Work to be completed ::
For the data below, give again exactly the lines from the one containing "Careers (362, 2331)" through the one containing "Zamknij (593, 124)", both ends included, and no others.

Stored items:
________________

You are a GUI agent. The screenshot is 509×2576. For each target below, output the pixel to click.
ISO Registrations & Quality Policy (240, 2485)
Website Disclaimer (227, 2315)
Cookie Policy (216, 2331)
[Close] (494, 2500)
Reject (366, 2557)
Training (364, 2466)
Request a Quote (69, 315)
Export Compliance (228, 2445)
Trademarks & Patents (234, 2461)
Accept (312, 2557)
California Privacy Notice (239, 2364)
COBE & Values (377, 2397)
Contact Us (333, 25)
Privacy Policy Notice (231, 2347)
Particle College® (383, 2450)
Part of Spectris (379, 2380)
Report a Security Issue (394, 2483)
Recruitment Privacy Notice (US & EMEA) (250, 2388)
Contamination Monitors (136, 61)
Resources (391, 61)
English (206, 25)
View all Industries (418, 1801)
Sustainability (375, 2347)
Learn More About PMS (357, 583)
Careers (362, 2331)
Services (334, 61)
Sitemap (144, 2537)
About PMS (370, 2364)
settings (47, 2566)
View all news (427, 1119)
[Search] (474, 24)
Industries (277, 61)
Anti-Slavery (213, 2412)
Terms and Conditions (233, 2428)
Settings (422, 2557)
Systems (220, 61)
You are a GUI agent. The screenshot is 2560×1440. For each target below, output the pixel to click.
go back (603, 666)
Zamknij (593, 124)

________________

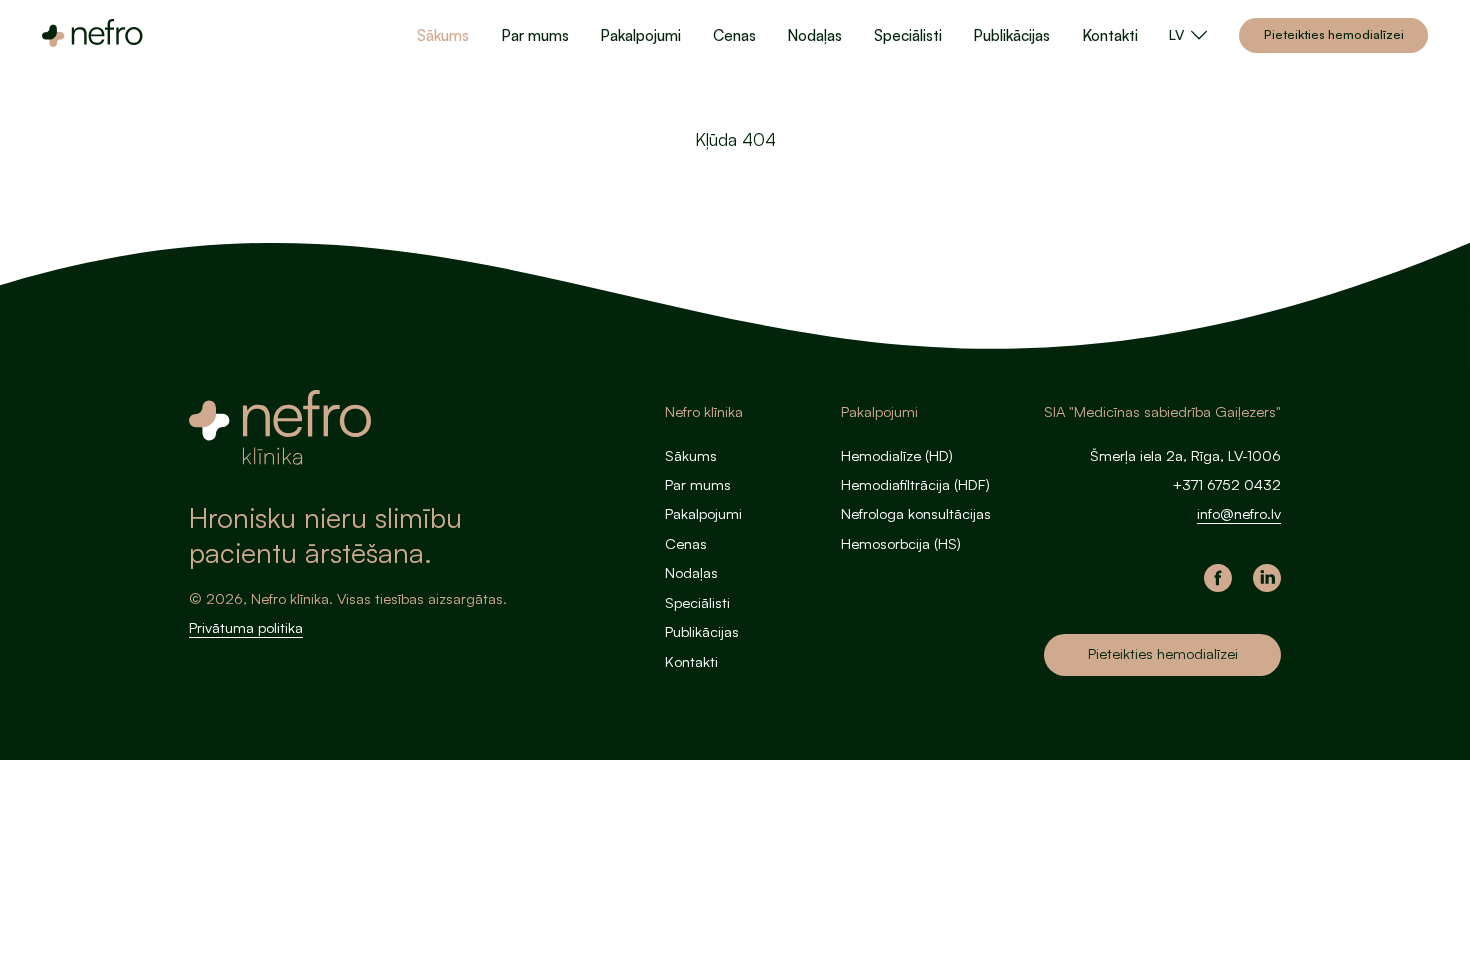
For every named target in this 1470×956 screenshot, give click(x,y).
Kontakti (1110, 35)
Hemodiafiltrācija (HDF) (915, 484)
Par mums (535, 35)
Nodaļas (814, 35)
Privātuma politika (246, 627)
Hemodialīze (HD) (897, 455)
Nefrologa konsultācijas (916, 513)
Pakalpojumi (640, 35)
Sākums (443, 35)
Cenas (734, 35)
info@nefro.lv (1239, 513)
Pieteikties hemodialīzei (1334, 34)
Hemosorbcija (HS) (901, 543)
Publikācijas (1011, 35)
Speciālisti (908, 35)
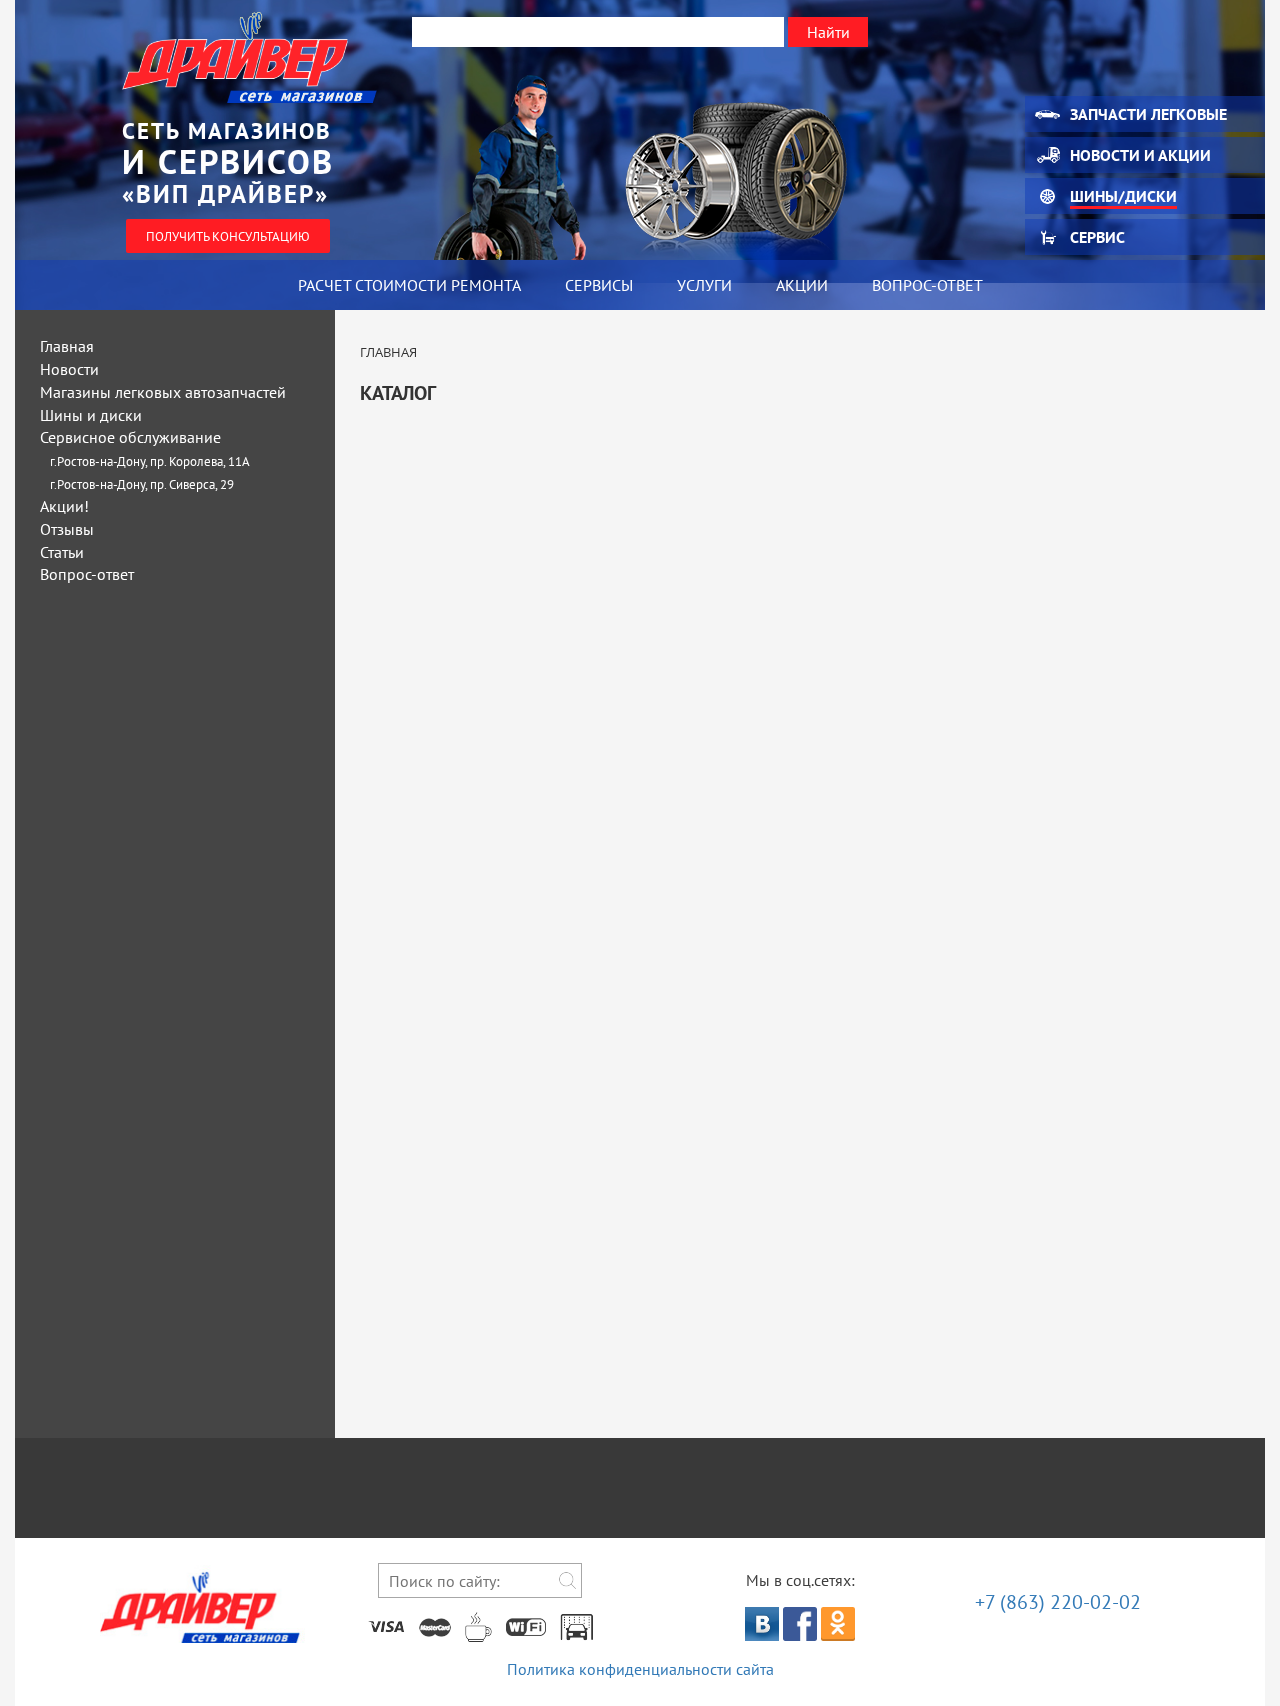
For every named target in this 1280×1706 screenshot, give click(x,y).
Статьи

________________

Task result ::
Careers (362, 2331)
Services (334, 61)
Sitemap (144, 2537)
About PMS (370, 2364)
settings (47, 2566)
View all news (427, 1119)
[Search] (474, 24)
Industries (277, 61)
Anti-Slavery (213, 2412)
Terms and Conditions (233, 2428)
Settings (422, 2557)
Systems (220, 61)
You are a GUI agent. The screenshot is 2560×1440. For each target below, output the pixel to click.
go back (603, 666)
Zamknij (593, 124)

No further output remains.